Characterization of CTX-M-14 and CTX-M-15 Producing Escherichia coli Strains Causing Neonatal Sepsis

Abstract

Neonatal sepsis is a disease affecting newborns ≤1 month of age with clinical symptoms and positive blood cultures. The number of Escherichia coli strains causing neonatal sepsis resistant to the antibiotics used in the treatment is increasing. In this study, two E. coli strains causing sepsis in neonates of mothers infected with an E. coli strain harboring extended spectrum beta-lactamases were characterized. The bla_CTX-M-15 and the bla_CTX-M-14 genes were found in an IncFIA and nontypeable transferable plasmids, respectively. In addition, these highly virulent strains belonged to ST705 and ST156 clonal groups, respectively. The presence of strains, which are highly virulent and resistant to ampicillin, gentamicin, and cephalosporins, makes a change in empirical treatment necessary as well as an increase in the surveillance of these infections.

Introduction

Bacterial infection is an important cause of morbidity and mortality in neonates despite the great improvements in intensive neonatal care and the use of extended spectrum antimicrobial agents. Neonatal sepsis is a disease affecting newborns ≤1 month of age with clinical symptoms and positive blood cultures. Neonatal sepsis can be subdivided into early-onset neonatal sepsis (EONS) that is caused by microorganisms acquired from the mother before or during birth and late-onset neonatal sepsis (LONS) when the infection is presented 4 days or more after birth, due mainly to the microorganisms of the environment.
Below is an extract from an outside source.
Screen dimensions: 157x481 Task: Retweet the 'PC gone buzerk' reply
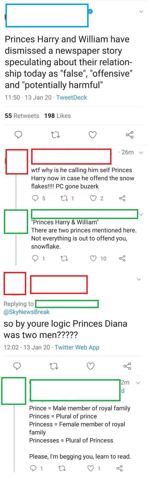pyautogui.click(x=67, y=198)
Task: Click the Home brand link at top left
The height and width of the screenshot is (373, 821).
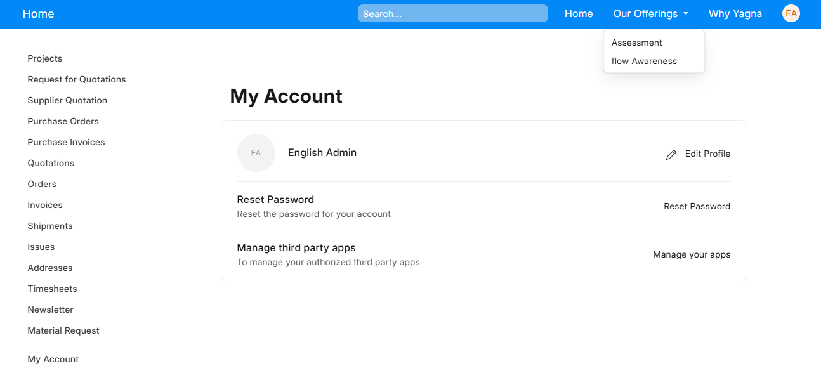Action: point(38,14)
Group B Streptococcus is considered to be the most common microorganism causing EONS, but there have been reports of an increase in the incidence of EONS by Escherichia coli, especially in premature or very low birth weight neonates.^3,26,27

Newborns presenting sepsis are treated with ampicillin, gentamicin, or cephalosporins. However, the number of E. coli strains causing neonatal sepsis resistant to these antibiotics is increasing.^3,12,19,29 The emergence of extended spectrum beta-lactamases (ESBL)-producing E. coli in neonates^{1,12,13,23,24} makes epidemiological surveillance for vertical transmission of neonatal sepsis necessary, being of special interest in the cases of newborns from mothers with obstetric risk factors.
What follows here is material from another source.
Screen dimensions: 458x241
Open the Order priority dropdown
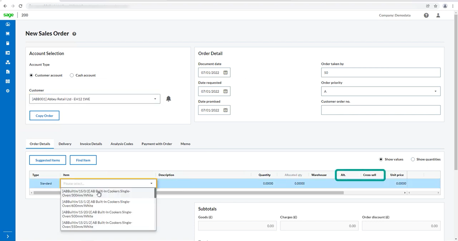[x=435, y=91]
The aim of this study was to characterize E. coli strains harboring ESBL causing neonatal sepsis.

Materials and Methods

Bacteria

Two E. coli strains causing EONS (Ec-EONS) and LONS (Ec-LONS) collected in 2008 from neonates whose mothers presented an intra-amniotic infection also caused by an E. coli ESBL producer were studied.

Antimicrobial susceptibility

Minimal inhibitory concentrations (MICs) were determined using the MicroScan-Negative MIC Panel Type 37 (NM37; Siemens). Results were interpreted following the CSLI guidelines.⁹ The E. coli ATCC25922 strain was used as control.

Detection of resistance genes

We detected the following selected antimicrobial resistance genes: bla_TEM1-like and bla_OXA1-like in all ampicillin-resistant strains; tetA, tetB, tetC, tetD, and tetG in tetracycline-resistant strains; dfrA, dfrIb, and dfrVII in trimethroprim-resistant strains; sul1, sul2, and sul3 in sulfadiazine (Sd)-resistant strains; aac(3)-IV and aac(3)-II in gentamicin-resistant strains; and catA, cmlA, and floR in choramphenicol-resistant strains. Mutations in the quinolone resistance-determining region (QRDR) of the genes encoding the essential enzymes, DNA gyrase and topoisomerase IV, were determined by polymerase chain reaction (PCR) and sequencing.¹⁰ The bla_CTX-M genes and their link with the ISEcp1 insertion sequence were analyzed by PCR using specific primers and sequencing of the resulting fragments.^5,11 The sequences obtained were compared with those registered in GenBank.

Gene location

Plasmid DNA was extracted from the E. coli isolates using the Kado and Liu and S1 method,¹⁵ transferred onto membranes, and hybridized with probes for bla_CTX-M genes as described.¹⁰ Conjugation experiments were performed as reported,¹⁰ using the kanamycin-resistant strain E. coli K7 759Lac- as recipient. The incompatibility group of the plasmids was determined using the PCR-based inc/rep typing method described by Carattoli et al.⁶

Epidemiological characterization

The phylogenetic group of the isolates was analyzed by a triplex-PCR.⁸ MLST was analyzed by amplification of seven housekeeping genes (adk, fumC, icd, purA, gyrB, recA, and mdh) (www.web.mpiib-berlin.mpg.de/mlst). Virulence profiles were analyzed by PCR using gene-specific primers for 17 virulence genes.²⁵ The PCR conditions used have been described elsewhere.¹⁴

Results

The two cases presented in this study were independent episodes that happened over 10 years in our hospital, from 1998 to 2008. No outbreaks by E. coli harboring ESBLs were reported in the period under study. The Ec-EONS strain was collected from a newborn within the first 24 hr of life, and the Ec-LONS strain was isolated from a child 4 days after birth.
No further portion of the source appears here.